In the post that was distributed earlier today (part 17 of the series) I misspelled the word “essencial” (rather, essential) in the subhead.
Happily, I didn’t just misspell the word “misspell” in that first paragraph, or this one, where I’ve unwisely used it twice.
Typos suck. We all make them, but saying that doesn’t remotely justify it. As someone who writes about craft and principles, I am an especially juicy target for writers who love to jump on this (the last person who wrote me about a typo used the term “For shame!!!” in her closing, as if I’d just maligned the Pope).

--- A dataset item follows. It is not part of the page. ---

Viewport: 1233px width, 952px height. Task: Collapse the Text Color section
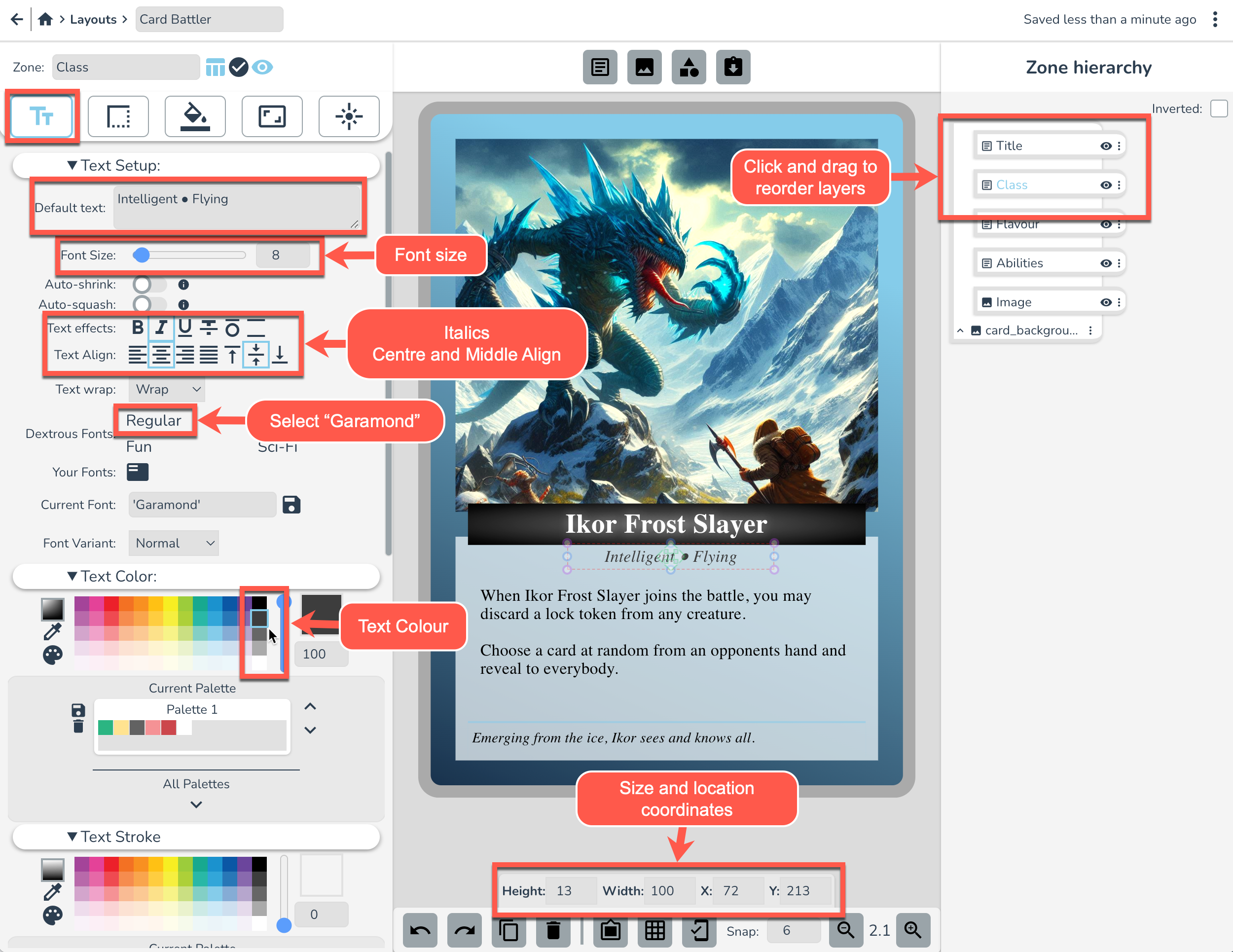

So, this is me acknowledging the mistake, which has been repaired on the website. For all I know there are more typos to be discovered there, and here (I’ve found four in my first pass at proofing this piece), and in all my future endeavors, but I’ll always be “for shamed” when they happen, and I’ll continue to do my best to execute better proofing.

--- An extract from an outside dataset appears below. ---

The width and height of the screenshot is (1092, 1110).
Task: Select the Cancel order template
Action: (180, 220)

Hope you are enjoying the series. Especially today’s earlier entry, and the one that will arrive over the weekend. These are the center of the Oreo, and they really can empower your storytelling once you commit these principles to instinct.
As a fun footnote…
essencial – Wiktionary
en.wiktionary.org/wiki/essencial
Mar 14, 2020 · “essencial” in Gran Diccionari de la Llengua Catalana, Grup Enciclopèdia Catalana. “essencial” in Diccionari normatiu valencià, Acadèmia Valenciana de la Llengua. “essencial” in Diccionari català-valencià-balear, Antoni Maria Alcover and Francesc de Borja Moll, 1962.
4 Responses
I find this interesting. I am not my own best proofreader. I’m one of those people who miss at least a couple of things no matter what because if I am passionate about it, what I want to say is fixed in my head and I see it that way on the written page. We all have this problem to some degree–although some people are certainly better at proofreading their own work for typos than others. I think I am a reasonably intelligent person with a pretty fair handle on craft. But if I were to write a blog, unless I had someone else proofread every piece, I guess I would be hanging in the hall of shame myself.

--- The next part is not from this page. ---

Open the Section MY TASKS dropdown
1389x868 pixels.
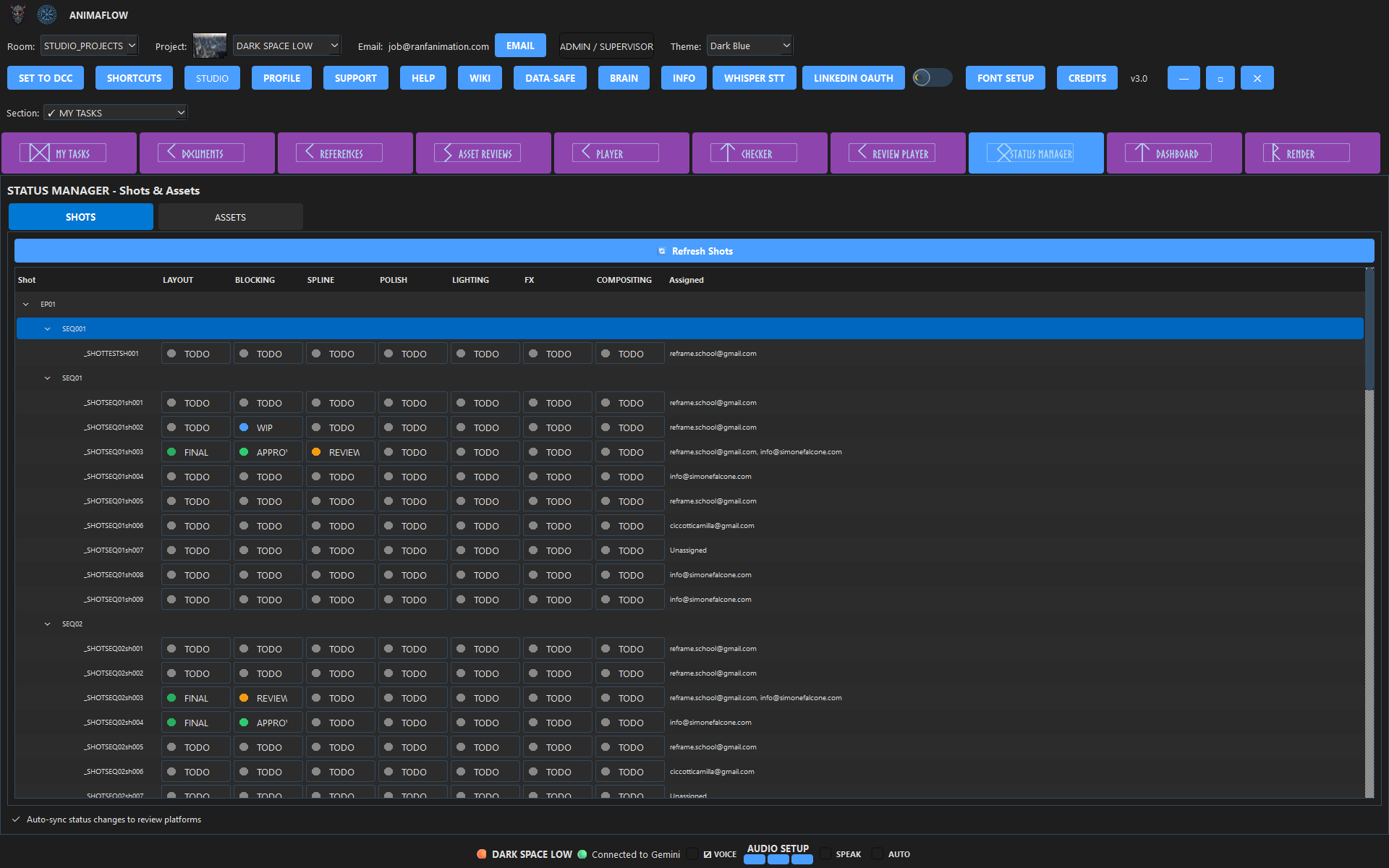pos(114,112)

Bottom line, all writers make mistakes. If you see a published author make a few online, take it as proof they are human. I’ve shared emails with several published writers I could list here and all of them have had random typos at some point. If my first reaction was to point them out and cry “For shame!” this would have been both immature and stupid. It would have also ended any chance of potentially remaining friends.
Here’s a great idea. Learn from writers that have actually done something you haven’t. Respect that they are indeed human and have fought the same uphill battles everyone else had to to get there. If you’re busy picking at their mistakes, you’re going to miss a lot. Kind of like you missed the entire definition of common courtesy. In which case, here’s a refresher: don’t be a dick. You’ll live longer and possibly even get smarter because you’ll have some extra time on you hands.
One more and I will hush. I solved my typo issue. I married my editor!
Larry,
I was going to leave this on the #17 but forgot it.
Larry,
Thank you for each of these condensations. And, thank you for struggling with this one. Every word from “Just remember… in genre fiction it isn’t a story until something goes wrong. ” on, is pure gold. Clearly, these posts are your distilled thoughts of how many years now? Ten? Fifteen? Your life time?
Thank you,
Curtis
Larry,
It ain’t but at thang. Life goes on!